新聞報道によれば、知事は、「漁協、自治体、市民団体などから要望を頂いたが、すべて同じではなく、ある程度妥協点を探らなくてはいけない」(東京、5/26)、「地域の全員が満足する案は難しく、ちょっと埋め立てたり削ることはあるかもしれない」(毎日、5/26)などと述べている。
- 7月30日、知事は、シンポジウムを開き、住民の意見を聴いたうえで、9月県議会に見直し計画案を示す方針を明らかにした。翌日の新聞は、いっせいに「9月県会に見直し案」「9月議会までに新案」などと報道した。たとえば『千葉日報』(7/31)は次のように報じている。
「堂本暁子知事は30日の定例記者会見で、東京湾・三番瀬の埋め立て問題について、8月と9月に市川市でシンポジウムを合わせて2回開催して住民らの意見を聴いた上で、9月下旬に開会予定の9月定例県議会に見直し計画案を示す方針を明らかにした」
- 8団体が、シンポを2回開いただけで新案を作成するのは性急であるなどと要請したが、知事は「(性急だと批判するのは)本当に一部ではないか。今まで相当に意見を伺っている」(読売、8/21)などと語り、9月提示の方針を変えようとしなかった。
- 県主催の第1回シンポジウムで、“埋め立て反対”の意見が相次ぎ、また、「シンポを2回開いただけで見直し計画案をつくるのはあまりにも拙速すぎる」といった疑問が多くだされたことで、知事は、9月県議会に「新たな計画案を提示する」としていたのを、「具体的な方向性を示す」に方針を変えた。

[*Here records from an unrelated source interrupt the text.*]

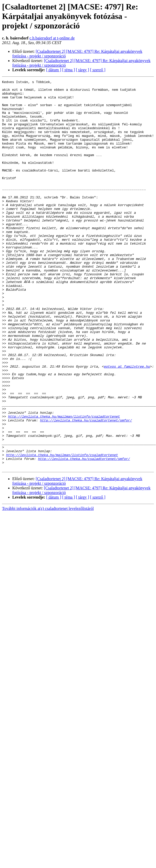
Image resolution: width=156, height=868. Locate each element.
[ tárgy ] (83, 70)
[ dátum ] (54, 70)
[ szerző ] (98, 70)
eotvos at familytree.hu (127, 424)
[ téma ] (69, 70)
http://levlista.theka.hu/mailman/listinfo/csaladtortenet (64, 484)
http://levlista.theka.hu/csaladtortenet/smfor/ (86, 489)
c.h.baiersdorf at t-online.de (52, 38)
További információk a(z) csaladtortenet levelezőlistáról (48, 586)
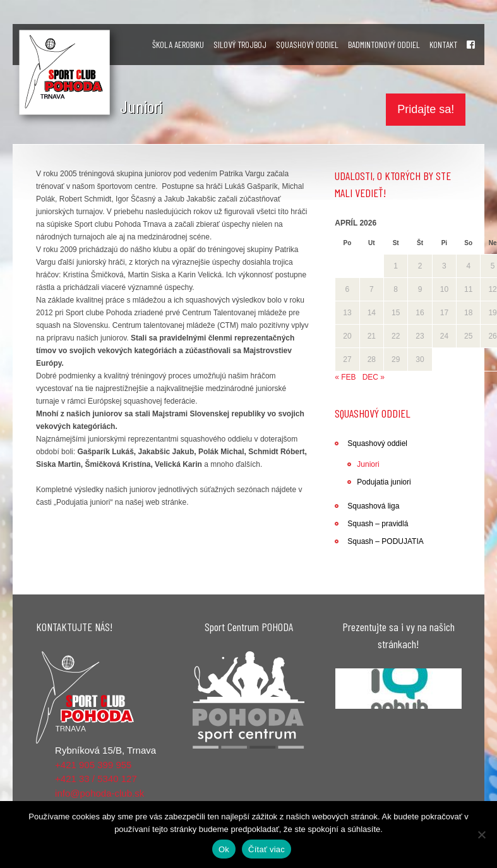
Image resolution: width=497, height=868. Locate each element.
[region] (398, 689)
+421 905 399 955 (93, 764)
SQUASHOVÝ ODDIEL (307, 44)
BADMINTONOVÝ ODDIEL (384, 44)
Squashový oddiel (377, 443)
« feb (345, 377)
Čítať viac (266, 849)
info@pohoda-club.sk (99, 793)
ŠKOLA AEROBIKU (178, 44)
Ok (224, 849)
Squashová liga (373, 506)
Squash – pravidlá (378, 524)
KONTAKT (443, 44)
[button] (398, 689)
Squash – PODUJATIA (385, 541)
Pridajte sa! (426, 109)
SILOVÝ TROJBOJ (240, 44)
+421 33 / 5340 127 (96, 778)
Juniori (368, 464)
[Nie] (481, 835)
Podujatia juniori (383, 482)
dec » (373, 377)
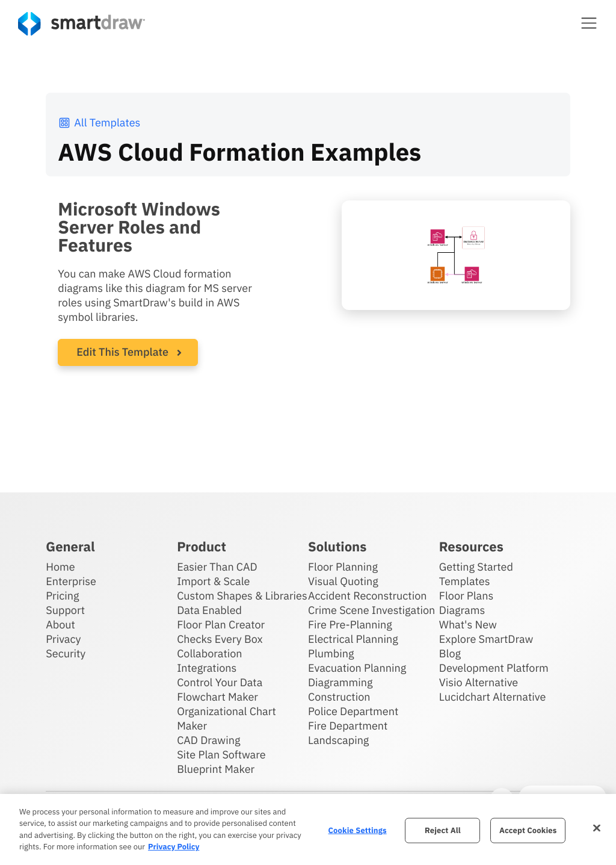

これは、知事の姿勢がかなり変わったことを示しており、県庁内でも、「シンポの衝撃が大きすぎて、知事も“方向性を示す”にトーンダウンせざるをえなくなった」「9月に新案を示すのは難しいかもしれない」という話が広がった。
- 三番瀬を視察したブラスコ氏が知事と会談し、「三番瀬は現状のままでもラムサール登録の条件を十分にそなえている」「三番瀬はできるだけ自然のままの今の状態で残すべきだと思う」などと伝えた。しかし、知事は会談後の記者会見で、「ブラスコ事務局長によると、三番瀬は現状のままでも登録できるようだが、登録すると一切変更できない。三番瀬を最も理想的な形にした後で登録するのがベスト、と認識が一致した」(毎日、9/4)とウソを言い、三番瀬に手を加えたあとにラムサール登録を考える方針を示した。
なぜウソかというと、登録湿地の改変は禁じられておらず、ブラスコ氏が「登録すると一切変更できない」と言うことは絶対にありえないからである。つまり、知事は、三番瀬の一部を埋め立てたあとに登録湿地をめざすという意向をもっており、新たな計画の方向性を9月県議会に提示することを完全には断念していなかったのである。
- 9月7日開催の「第2回シンポジウム」で、「三番瀬は貴重な自然」「計画作成には時間をかけるべき」などという意見が相次いだ。しかし、知事は閉会あいさつで、「時間をかけすぎて汚染が進むのも困る。焦らずに急ぎながらやりたい」(東京、9/9)と述べた。つまり、この時点でもまだ、新案の9月提示をあきらめていなかったと思われる。
- 決定的だったのは、9月15、16日に開催された「国際湿地シンポジウム」だった。県内外から400人が集まり、また海外ゲストなども参加して、「今ある干潟や浅瀬をつぶして人工干潟をつくるのはナンセンス」「三番瀬が守られるかどうかは日本の湿地が守られるかどうかの問題でもある」などの意見がたくさん出され、それをマスコミも大きくとりあげた。これで、知事は、9月県議会への新案方向性の提示を断念し、101ヘクタール埋め立て計画の撤回を表明することにしたのではないか。
この点は、たとえばJAWANの辻代表も、「国際湿地シンポジウムのあと、堂本知事を訪ねた折りの感触で、昨日のような決断がなされることを信じていました」と述べている。
■おわりに
知事が埋め立て計画の撤回を表明し、新たな埋め立て計画案を提示しなかったことについては、「知事がはじめから考えていたこと」「知事の姿勢は終始一貫していた」などという見方もされている。
しかし、経過をよくみれば、「知事がはじめから考えていたこと」などというのは皮相の見であって、「三番瀬の自然を今のまま残してほしい」「性急に見直し案をつくるべきでない」などとする県民や環境保護団体の運動の成果だったことがわかるはずである。